You may not realize it, but there is a cost associated with everything you do.  I am not talking about money here, although many times our decisions do involve dollars and cents. No, I am referring to opportunity costs - those things we give up when we make a decision. Each and every choice we make costs us something we are NOT doing.

In terms of our budgets, the decision to buy a car likely means we cut back on eating out, trips to the movie theater, or a family vacation.  Those are all costs of buying a car, in addition to the amount you are paying your bank or a dealership.

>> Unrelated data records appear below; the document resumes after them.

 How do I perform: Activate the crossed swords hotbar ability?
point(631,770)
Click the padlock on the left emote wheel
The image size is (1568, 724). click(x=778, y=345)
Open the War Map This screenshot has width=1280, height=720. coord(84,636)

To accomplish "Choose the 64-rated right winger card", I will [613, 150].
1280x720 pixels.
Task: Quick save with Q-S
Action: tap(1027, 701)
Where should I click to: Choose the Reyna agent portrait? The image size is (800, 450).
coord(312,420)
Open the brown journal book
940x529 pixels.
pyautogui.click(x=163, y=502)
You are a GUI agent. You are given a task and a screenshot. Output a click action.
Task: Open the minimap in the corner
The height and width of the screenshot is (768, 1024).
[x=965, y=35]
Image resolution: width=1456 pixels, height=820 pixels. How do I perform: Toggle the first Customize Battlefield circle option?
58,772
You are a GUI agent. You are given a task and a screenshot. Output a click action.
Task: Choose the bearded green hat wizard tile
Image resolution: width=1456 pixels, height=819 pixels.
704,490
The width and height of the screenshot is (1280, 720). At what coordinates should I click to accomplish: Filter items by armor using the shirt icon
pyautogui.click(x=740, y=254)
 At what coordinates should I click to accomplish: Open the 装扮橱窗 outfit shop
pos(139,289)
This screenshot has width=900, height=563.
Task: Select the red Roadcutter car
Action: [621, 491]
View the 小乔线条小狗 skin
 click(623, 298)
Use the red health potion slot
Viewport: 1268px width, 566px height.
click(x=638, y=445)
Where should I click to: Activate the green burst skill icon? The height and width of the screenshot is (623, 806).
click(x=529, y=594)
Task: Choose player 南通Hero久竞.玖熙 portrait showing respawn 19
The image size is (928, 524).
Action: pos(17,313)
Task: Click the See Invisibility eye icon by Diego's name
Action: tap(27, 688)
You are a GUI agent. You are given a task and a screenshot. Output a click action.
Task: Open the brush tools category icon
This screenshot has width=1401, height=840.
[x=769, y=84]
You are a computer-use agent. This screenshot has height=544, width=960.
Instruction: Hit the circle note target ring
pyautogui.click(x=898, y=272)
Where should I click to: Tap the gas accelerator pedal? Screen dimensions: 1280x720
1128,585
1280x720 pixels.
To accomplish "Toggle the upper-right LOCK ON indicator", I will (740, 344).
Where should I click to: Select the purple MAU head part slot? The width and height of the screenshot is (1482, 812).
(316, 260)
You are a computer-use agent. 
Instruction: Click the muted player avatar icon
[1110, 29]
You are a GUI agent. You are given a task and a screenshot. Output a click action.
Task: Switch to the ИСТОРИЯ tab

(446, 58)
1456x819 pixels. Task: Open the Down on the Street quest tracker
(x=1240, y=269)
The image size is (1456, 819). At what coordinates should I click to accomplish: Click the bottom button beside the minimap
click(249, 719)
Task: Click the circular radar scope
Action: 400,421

But, while financial decisions are concrete examples of costs that hit our wallets, there's a resource far more valuable in terms of opportunity costs: time.  When we choose to spend our time one way, we relinquish our ability to spend it another way. And that means the stakes are high.  Sometimes we can earn or make the money back that we spend.  But, we cannot get the time back.
  • When you choose to spend an hour browsing the internet, what are you giving up?
  • When you live on Facebook, Twitter, Instagram, Foursquare, etc - what are you surrendering?
  • When you watch Judge Judy, Days of Our Lives, Dr. Phil, and Ellen each day, what are you missing out on?
Conversely, there are also costs associated with our supposed "wise" choices in life:
  • When you go on a four-mile hike, you may sweat, ache, and burn - you are giving up relaxation.
  • When you serve at a concession stand at a high school football game, you are allowing parents watch their kids play...but there are other things you could be doing - Friday night movie? A night out with the boys? A date night with your wife?
  • When you coach your son or daughter's team, you are pouring into kids who need positive influences in their lives.  But, you are sacrificing some things as well - sitting on the sidelines as a fan, not having to worry about lineup cards, dealing with umpires/officials, planning for practices and games.
Generally speaking, I don't believe people weigh their choices.  Most times we just fly by the seat of our pants.  We are not intentional.  We make choices in the moment, rather than contemplating the possible ramifications of our decisions.  And, in the end, most of us just wind up doing what appeals to us the most.  Meanwhile, we surrender our ability to make calculated investments in the lives of those we love the most.

So, here's the question:  What is greater - the rewards you receive for the small sacrifices you make, or the potential you've squandered by chasing things that matter little?

Everything has a cost.  You just may never see it until it's too late.